Joe, have you ever seen open heart surgery? It’s pretty gross and gory. But most people would prefer not to go into the gory details. I guess therefore, open heart surgery oughta be banned, huh?
Hi. First time posting here, although I’m a housemate of Amp’s and Bean’s, and have lurked around here for ages.
While I myself fully support continuing to keep third term abortions legal in cases where the mother’s health or life is at risk (and didn’t much like the tit-for-tat of Joe’s response–as indeed, I was not meant to), I think that I can understand the cause of Joe’s indignation over what Amp wrote.
Are opponents of the death penalty indulging themselves in an “unending appetite for gore” when they talk about the smell of the burning skin of the man in the electric chair, or the convulsions that result from lethal injections?

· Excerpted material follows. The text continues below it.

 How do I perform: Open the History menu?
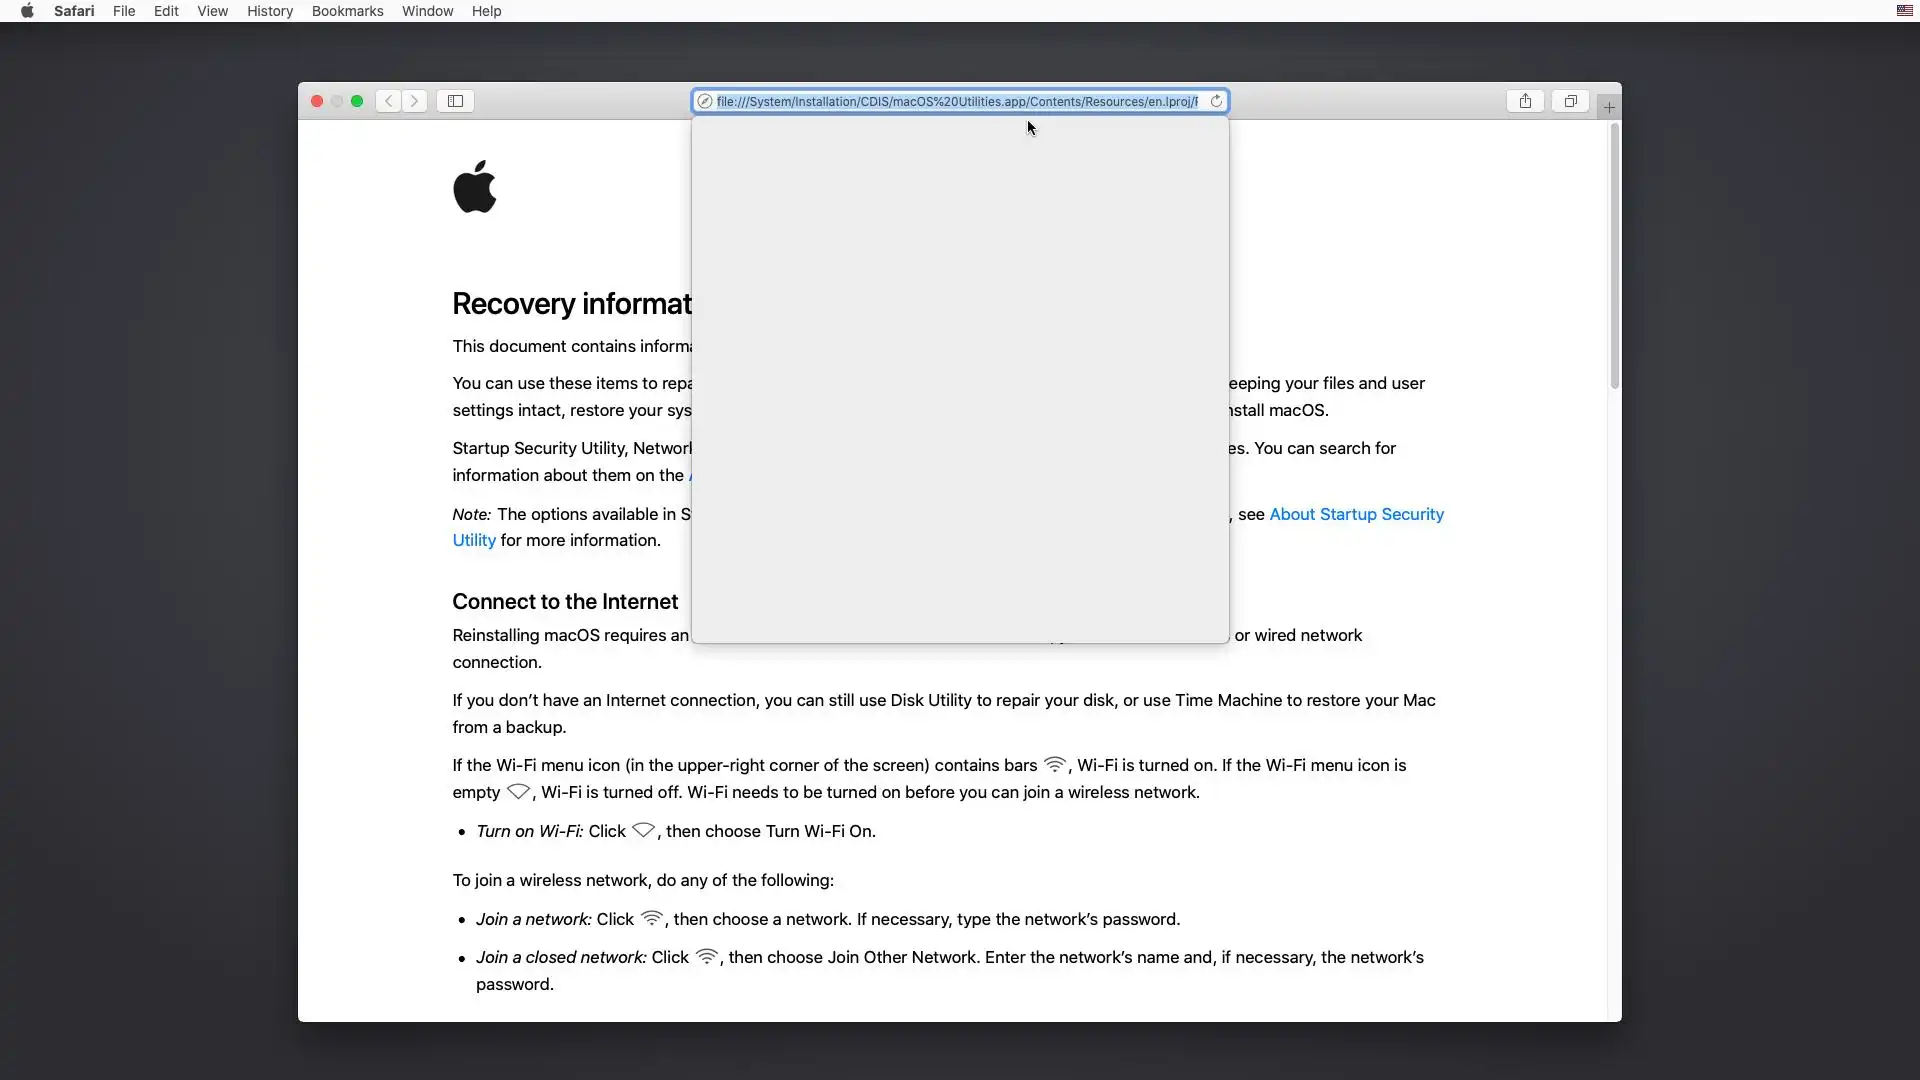pyautogui.click(x=270, y=11)
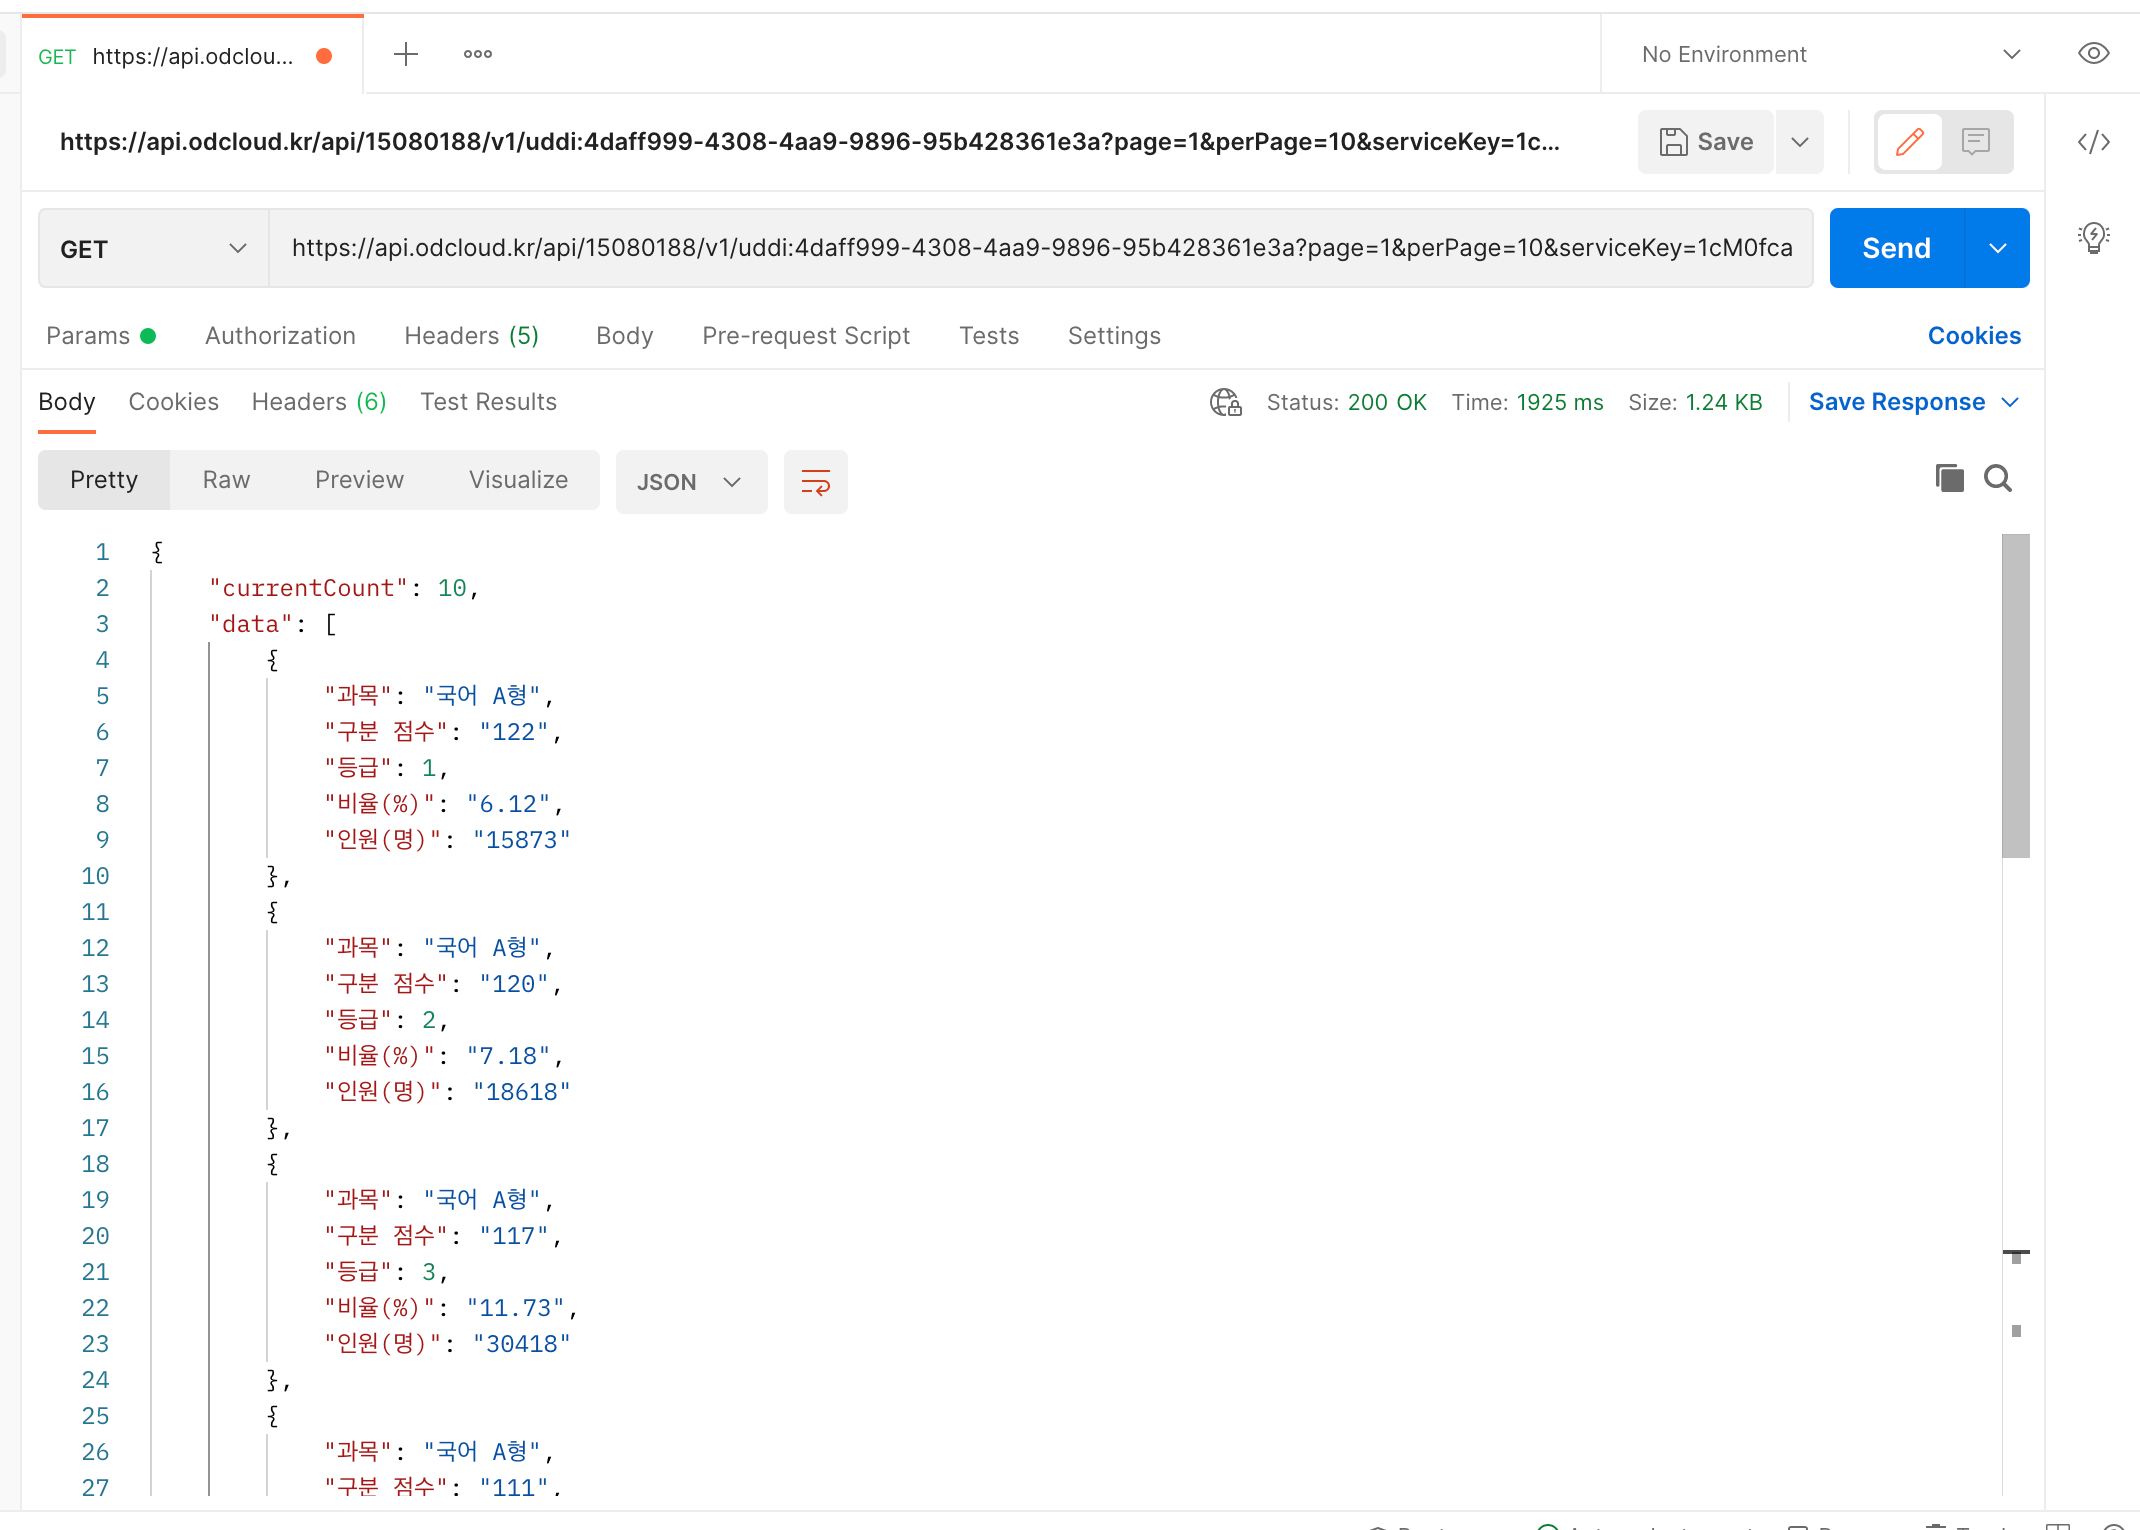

The extent to which people prefer to focus on the “gore factor” of anything unpleasant is usually determined, I’d say, by how they feel about the practical necessity or moral rectitude of the unpleasant act. It is opponents of the death penalty, not its supporters, who tend to focus on the disgusting and painful aspects of execution methods, and Hawks don’t seem to like to talk about the carnage of the battlefield nearly as much as Doves do. Yet as both a pacifist and an opponent of the death penalty, I think that I would feel pretty damned cranky if I read a post somewhere insinuating that people like me must possess “an unending appetite for gore.”
I mean, come on. This procedure is gory. It’s totally gross, and even if one does not believe a fetus to be a human being in the full sense (or even in any sense) of that term, and even if one believes that it is acceptable–or even a moral imperative–to kill a fetus for the benefit of the health of the mother, it is nonetheless exceptionally unpleasant to contemplate a late-term fetus’ brains being sucked out of its head, its cranium crushed with tongs. Just imagine how much worse that would sound to you if you believed a fetus to be fully invested with human rights, and abortion tantamount to murder! Then maybe you can understand why pro-life people might get a little bit…dwelly when it comes to the gore factor, yeah?
All that said, though, I also agree with Raznor (and with Amp, in a post on another thread) that we do not and should not outlaw things merely because they are disgusting. Sometimes icky stuff is necessary, and we don’t always want or need to hear about the gruesome details. Still, I don’t know if I think it’s quite playing cricket to imply that pro-lifers are intrinsically morbid or gore-luvin’ people. If you shared their beliefs, you’d likely find yourself focussing on the ick factor as well, not only for the persuasive effect you’d hope it might have on others (although surely that would play a part) but also out of plain and simple outrage.
::shrug::
Hey. You know. I’m just sayin’.
Good point Elkins. Although I personally don’t find the brain suction that disgusting when I contemplate it – I just think of that scene at the end of Starship Troopers when that bug sucks the brains out of one of the heroes. Man, a lifetime of violent movies and nothing shocks me anymore.